Provided that you tagged those songs with a “bayley” tag, you can use the -/ operator to exclude those songs from the results:

$ ls ~/myfiles/store/iron_maiden/-/bayley/@/

Think to the -/ operator like a filter. First all the songs tagged iron_maiden/ are selected and then all the songs tagged bayley/ are discarded from that selection.

The -/ operator applies only to the tag that follows it, so if you want to exclude another singer, you can do it with:

$ ls ~/myfiles/store/iron_maiden/-/bayley/-/dianno/@/

But pay attention: you have one more singer left. I’ve warned you.

Error reporting

When you write a query you can of course make some mistakes. For example you could start a query with the negation operator -/ or open a tag group inside another tag group. Tagsistant will refuse to process a malformed query and will inform you about the error. This happens by listing only one file as result, called error which contains a description of your error:

$ ls ~/myfiles/store/{/{/t1/@@
error
$ cat  ~/myfiles/store/{/{/t1/@@/error
Syntax error: nested tag group. Close all tag groups before opening another.

This works only in the store/ directory because it’s the only one that’s supposed to return a file set, but it’s also the one where the biggest part of your errors will happen.

How’s tagged my file?

Now you perfectly know how to tag files and retrieve them by complex queries. What you may ask now is: how do I know what tags have been applied to a file?

append .tags to a file to read its tags

This is somehow the complementary question to: what files are tagged as X and Y? The query syntax allows you to answer to this kind of questions, but does not answer to the first one. Hence Tagsistant provides you with a feature called tag suffix which is a string you can append to any object in a complete query to automagically create a file containing all the tags applied to that object. The default tags suffix is “.tags”, but you can change it from the command line if you think this will conflict with your files. Let’s see how it works:

$ cp ~/somefile.txt ~/myfiles/store/t1/t2/@@/
[ ... some time later ... ]
$ cp ~/somefile.txt ~/myfiles/store/t6/t7/@@/
[ ... some days later ... ]
$ cat ~/myfiles/store/t6/@@/somefile.txt.tags
t1
t2
t6
t7
document:type=text

This feature works for files, directories, symlinks and any other kind of object supported by Tagsistant. Tags suffixed files do not get listed in normal queries to avoid hogging up your results, but you know you can make them appear whenever you need them.

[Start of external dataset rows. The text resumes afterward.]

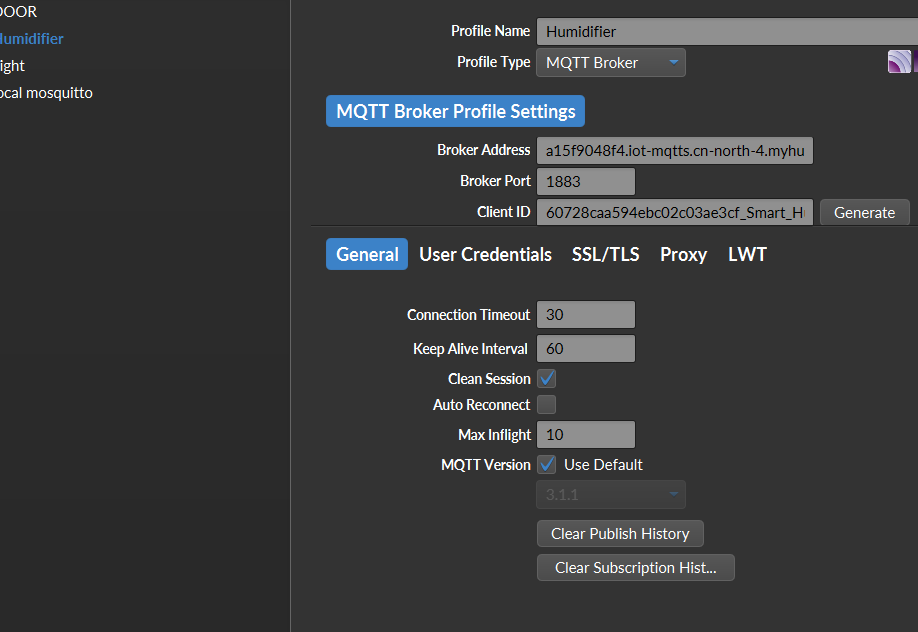The width and height of the screenshot is (918, 632).
Task: Select the local mosquitto profile
Action: [46, 93]
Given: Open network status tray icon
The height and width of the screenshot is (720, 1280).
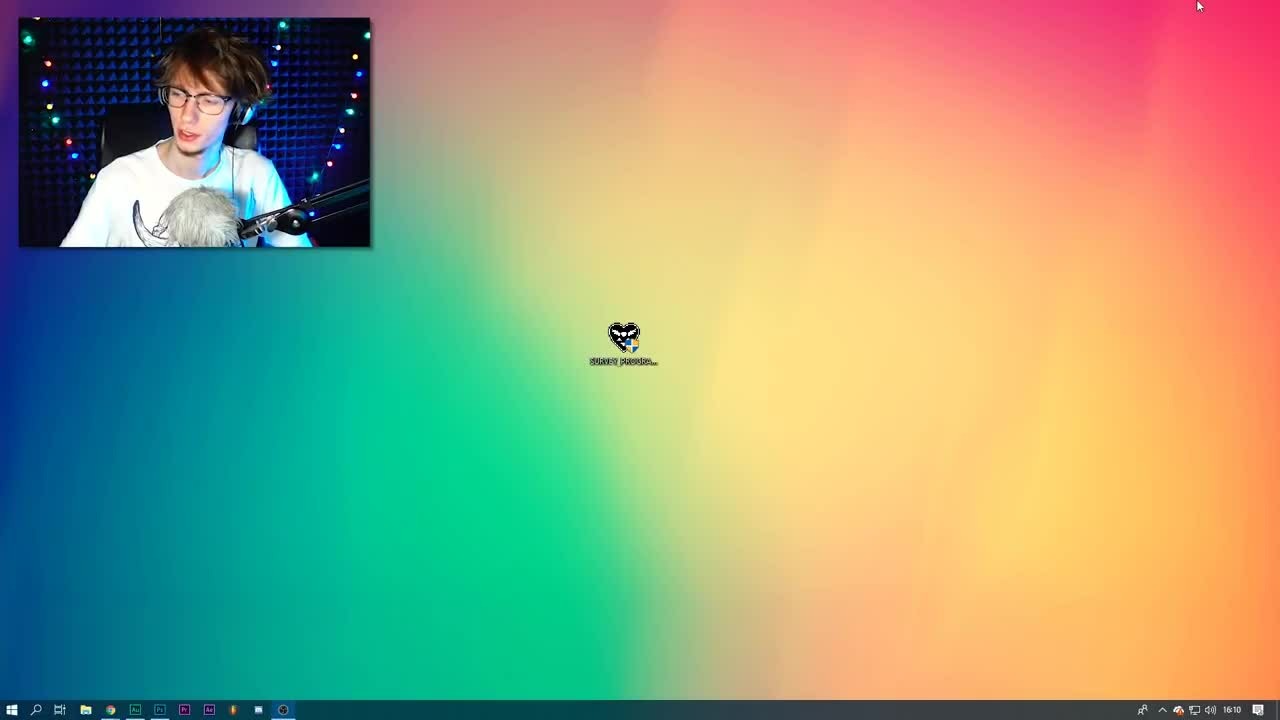Looking at the screenshot, I should coord(1194,710).
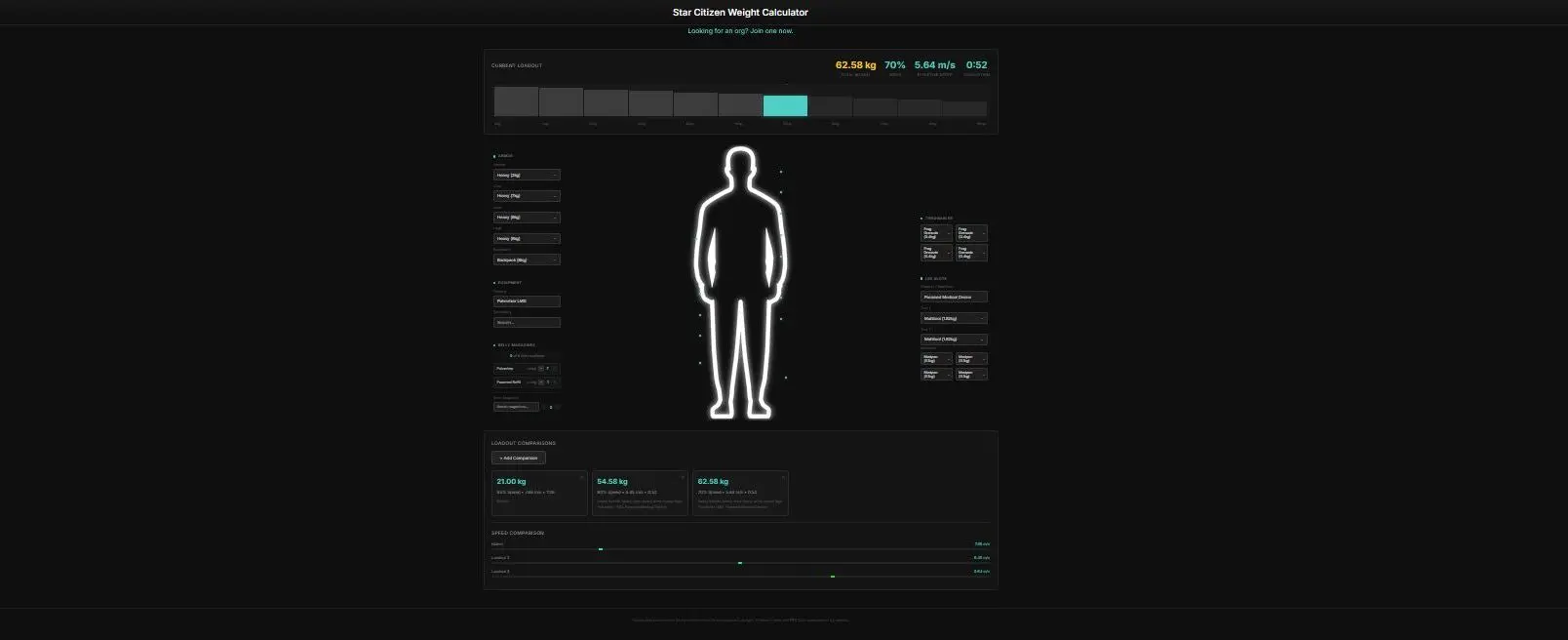Screen dimensions: 1568x640
Task: Click the human silhouette figure
Action: [x=741, y=283]
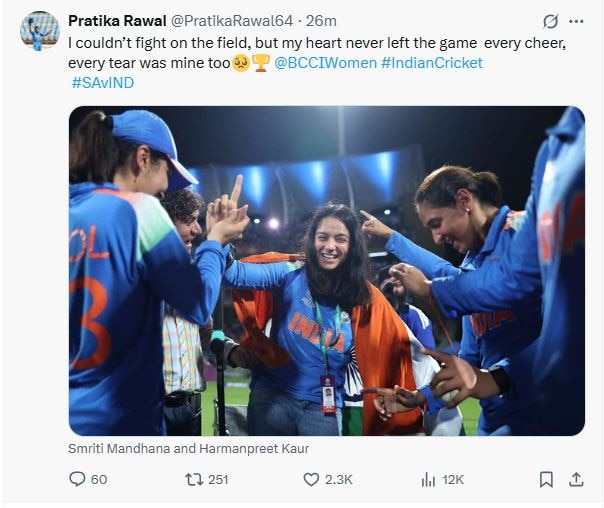View analytics via the bar chart icon
The image size is (604, 508).
[428, 480]
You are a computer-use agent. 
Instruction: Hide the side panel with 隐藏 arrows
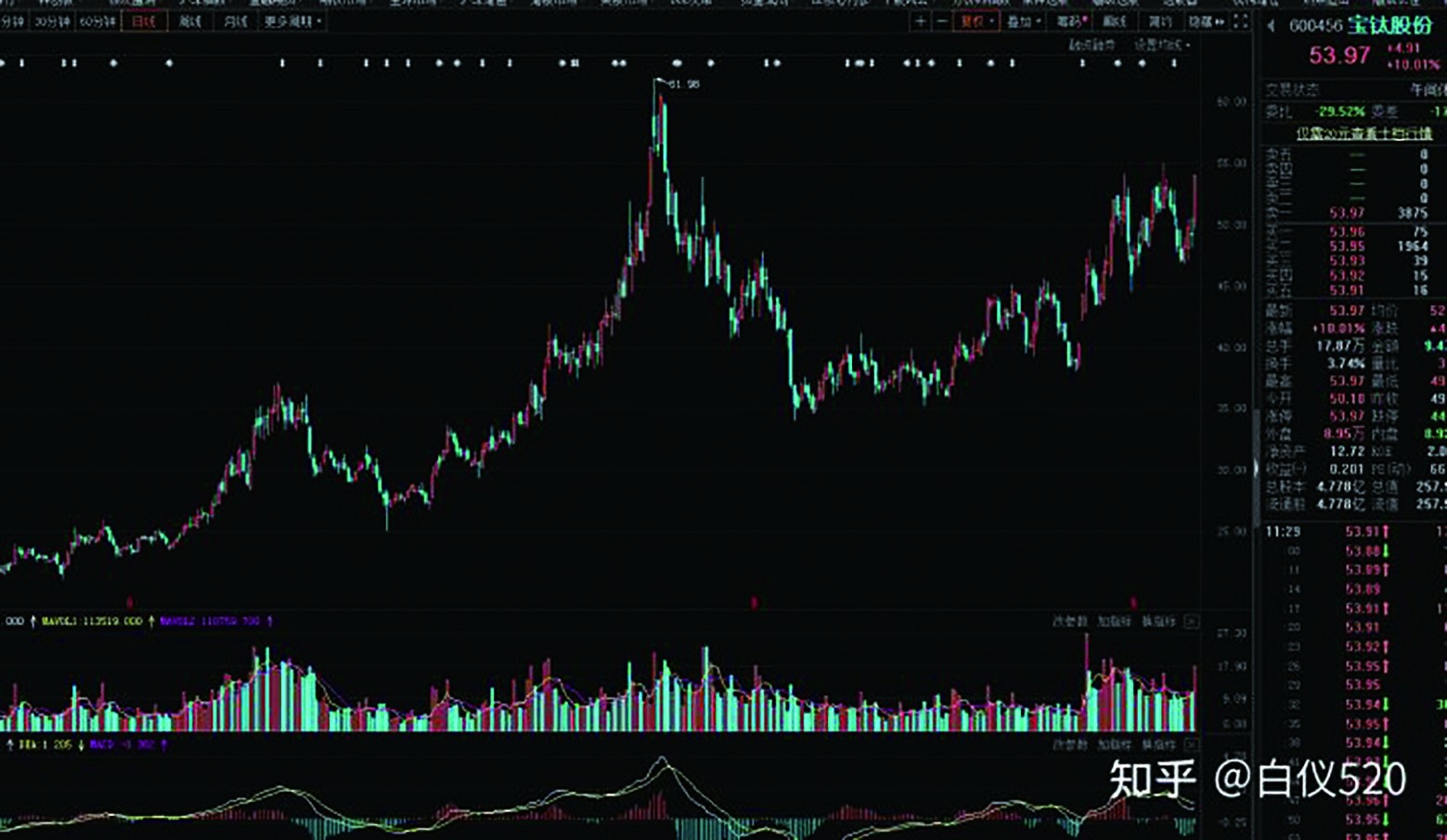(x=1206, y=21)
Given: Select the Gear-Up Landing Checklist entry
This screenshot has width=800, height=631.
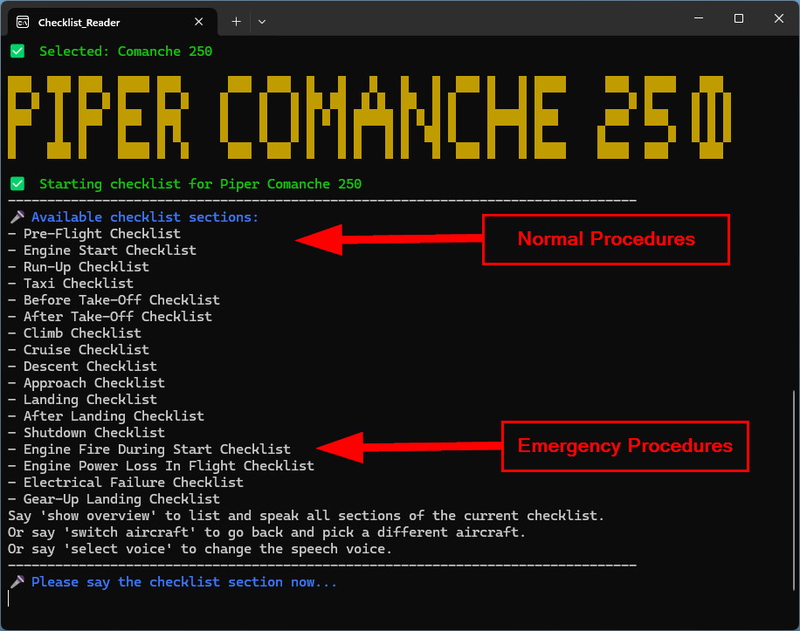Looking at the screenshot, I should tap(119, 498).
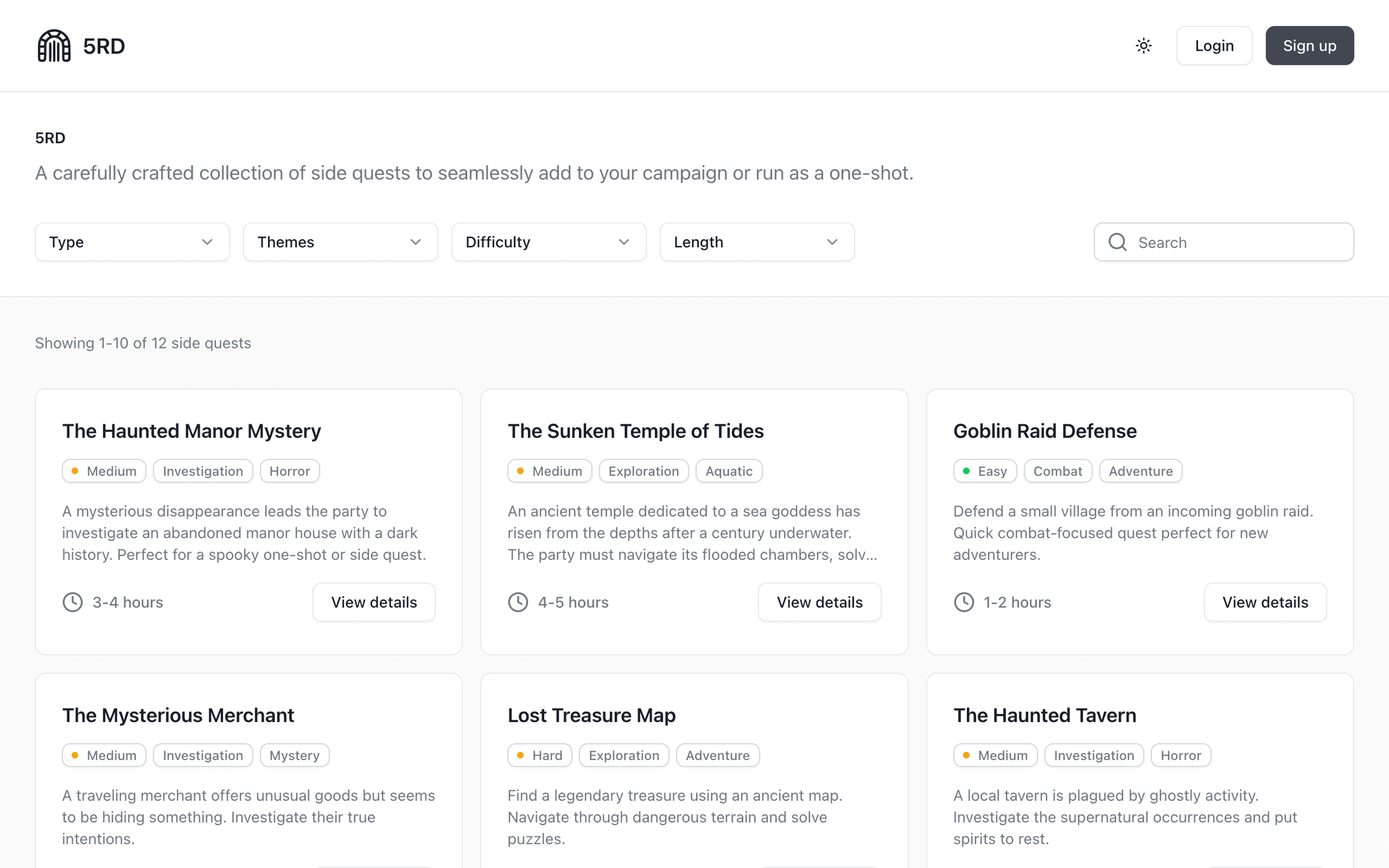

Inodes and the archive/ dir

every file in tagsistant has a unique number called inode

You may wonder how Tagsistant refers to the files it is managing. Well, whether you care or not, knowing how this happens is something very useful. Behind the scenes Tagsistant assigns to each file a unique number, called a Tagsistant inode. The word inode comes from the filesystem lingo and is used by Tagsistant in a rather liberal way. You can just think to it as an ID or a serial number, if this sounds more familiar. Just remember that each file has its own.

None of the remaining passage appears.